Yönergeler -
[1] Aşağıdaki (a), (b) ve (c) ifadelerinin milliyetçilik üzerine yazıyla uyuşup uyuşmadığını belirtin. Her birine evet ya da hayır deyin ve kararı veren sözleri yazıdan aynen alıntılayın.
(a) Asıl milliyetçilik, milleti oluşturan her kişinin mutlu olması yönünde değerler üretmektir.
(b) Başka halkları düşman görmek, müspet milliyetçiliğin bir parçası sayılır.
(c) Kişi, soyuna bağlılığıyla övünmemelidir.
[2] Milliyetçilik üzerine yazıyı son cümlesinden sonra sürdürün ve bir sonraki bölümü tamamlayın.

Alıntı metin -
# # # # #
Milliyet
Faik Kumru
Herkes halkını ve milletini sevmeli. Kavmi, kabîlesi, aşîreti, oymağı, boyu, soyu sopu, nesebi, âilesi, ceddi, atası, dedesi vesâire, kendi silsilesine mensûbiyeti, bağlılığı ile övünmeli. Bağlı olduğu milletine ve yaşadığı yurduna faydalı olmalı. İhtisas sâhibi olduğu sâhada milletine ve onun fertlerine katma değer sunmalı, gönülden hizmet etmeli. Asıl milliyetçilik, bir milleti meydana getiren ve onu temsil eden her kişinin mutlu olması yönünde değerler üretilmesidir. Maddî ve mânevî sâhada hayâta akseden müspet değerlerin korunmasıdır. Bir diğer taraftan, başka halkları düşman görmek, onların aleyhine çalışmak insanlığa karşı işlenmiş bir suçtur ve menfî milliyetçilik kapsamına giren karanlık bir yoldur.
# # # # #
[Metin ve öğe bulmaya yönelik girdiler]
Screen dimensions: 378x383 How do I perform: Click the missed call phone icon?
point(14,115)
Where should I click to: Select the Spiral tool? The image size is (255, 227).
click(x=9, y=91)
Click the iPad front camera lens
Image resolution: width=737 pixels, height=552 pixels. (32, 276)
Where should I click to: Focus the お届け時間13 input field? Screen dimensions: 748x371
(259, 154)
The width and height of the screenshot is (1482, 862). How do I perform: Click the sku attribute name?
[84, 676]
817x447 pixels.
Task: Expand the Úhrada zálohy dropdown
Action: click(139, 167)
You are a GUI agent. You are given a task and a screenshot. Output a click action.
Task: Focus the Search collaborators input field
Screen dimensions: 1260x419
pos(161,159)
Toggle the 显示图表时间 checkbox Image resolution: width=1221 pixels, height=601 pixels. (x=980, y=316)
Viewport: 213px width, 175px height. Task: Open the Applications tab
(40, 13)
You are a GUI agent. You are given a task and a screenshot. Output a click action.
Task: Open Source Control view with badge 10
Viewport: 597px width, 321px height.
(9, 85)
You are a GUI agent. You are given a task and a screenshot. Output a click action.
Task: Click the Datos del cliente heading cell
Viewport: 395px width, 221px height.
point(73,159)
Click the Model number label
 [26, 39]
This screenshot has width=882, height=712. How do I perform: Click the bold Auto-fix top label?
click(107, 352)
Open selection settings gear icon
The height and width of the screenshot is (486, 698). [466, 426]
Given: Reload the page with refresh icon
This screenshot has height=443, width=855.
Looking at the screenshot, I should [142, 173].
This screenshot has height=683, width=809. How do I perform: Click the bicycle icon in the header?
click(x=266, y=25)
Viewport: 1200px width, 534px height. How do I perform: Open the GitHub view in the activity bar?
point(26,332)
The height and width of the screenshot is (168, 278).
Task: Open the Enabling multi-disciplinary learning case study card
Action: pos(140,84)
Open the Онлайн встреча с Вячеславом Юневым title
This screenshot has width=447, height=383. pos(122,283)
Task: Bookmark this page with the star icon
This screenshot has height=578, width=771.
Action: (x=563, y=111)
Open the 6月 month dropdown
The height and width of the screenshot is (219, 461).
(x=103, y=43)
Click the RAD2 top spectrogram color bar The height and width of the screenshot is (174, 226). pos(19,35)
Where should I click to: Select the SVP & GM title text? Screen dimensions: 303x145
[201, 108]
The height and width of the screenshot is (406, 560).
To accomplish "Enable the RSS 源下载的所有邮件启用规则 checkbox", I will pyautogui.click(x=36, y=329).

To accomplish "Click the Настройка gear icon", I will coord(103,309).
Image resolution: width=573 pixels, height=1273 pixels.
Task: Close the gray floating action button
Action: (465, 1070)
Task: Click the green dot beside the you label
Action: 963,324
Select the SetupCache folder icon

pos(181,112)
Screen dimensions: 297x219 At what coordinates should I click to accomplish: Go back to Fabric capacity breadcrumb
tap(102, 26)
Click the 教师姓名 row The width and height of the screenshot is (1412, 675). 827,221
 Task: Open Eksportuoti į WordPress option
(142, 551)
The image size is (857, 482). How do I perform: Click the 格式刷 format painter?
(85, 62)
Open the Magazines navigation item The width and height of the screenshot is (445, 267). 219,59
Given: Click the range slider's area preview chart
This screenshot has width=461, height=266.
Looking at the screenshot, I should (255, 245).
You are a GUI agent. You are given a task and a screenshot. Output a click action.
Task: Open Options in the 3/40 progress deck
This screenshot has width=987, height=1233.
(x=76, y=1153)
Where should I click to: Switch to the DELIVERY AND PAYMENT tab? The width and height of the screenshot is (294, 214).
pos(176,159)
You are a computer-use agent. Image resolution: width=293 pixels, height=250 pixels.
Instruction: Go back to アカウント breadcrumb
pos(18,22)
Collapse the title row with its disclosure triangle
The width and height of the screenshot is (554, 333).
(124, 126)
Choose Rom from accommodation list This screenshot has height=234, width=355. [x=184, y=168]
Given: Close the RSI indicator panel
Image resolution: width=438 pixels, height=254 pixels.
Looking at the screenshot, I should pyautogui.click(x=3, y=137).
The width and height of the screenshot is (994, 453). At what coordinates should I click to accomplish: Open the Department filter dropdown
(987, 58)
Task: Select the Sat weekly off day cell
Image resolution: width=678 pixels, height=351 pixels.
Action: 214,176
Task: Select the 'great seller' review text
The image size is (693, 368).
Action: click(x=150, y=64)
# # # # #
Yanıt listesi -
[1]
(a) Evet: "Asıl milliyetçilik, bir milleti meydana getiren ve onu temsil eden her kişinin mutlu olması yönünde değerler üretilmesidir."
(b) Hayır: "menfî milliyetçilik kapsamına giren karanlık bir yoldur."
(c) Hayır: "kendi silsilesine mensûbiyeti, bağlılığı ile övünmeli."

[2]
Dünyânın değişik yerlerindeki siyâsî düşünce ve politika uygulamalarına bakıldığı vakit, tez ve antitez çapında birbirini besleyen muhtelif klikler olduğu anlaşılmaktadır. Onların siyâset meydanındaki ve politika sahnesindeki temsilcileri karşıt görüşler sâyesinde hayatta kalıyor ve birbirini besliyor. Geniş halk kitlelerini kolay bir şekilde manipüle edip kandıran bu yolda eğitilmiş kişiler, üyesi oldukları çarkın dönmesi için en büyük gayreti sergilemektedir. Parti hâline gelip yasal, kānûnî ve legal bir görünüm kazanan bu merkezler, kendi menfaati ve talepleri doğrultusunda istedikleri her işi yapıyor, yaptırıyor ve piyasaya sürdüğü fikirlerin kabûlü yönünde elindeki bütün imkânları seferber ediyor.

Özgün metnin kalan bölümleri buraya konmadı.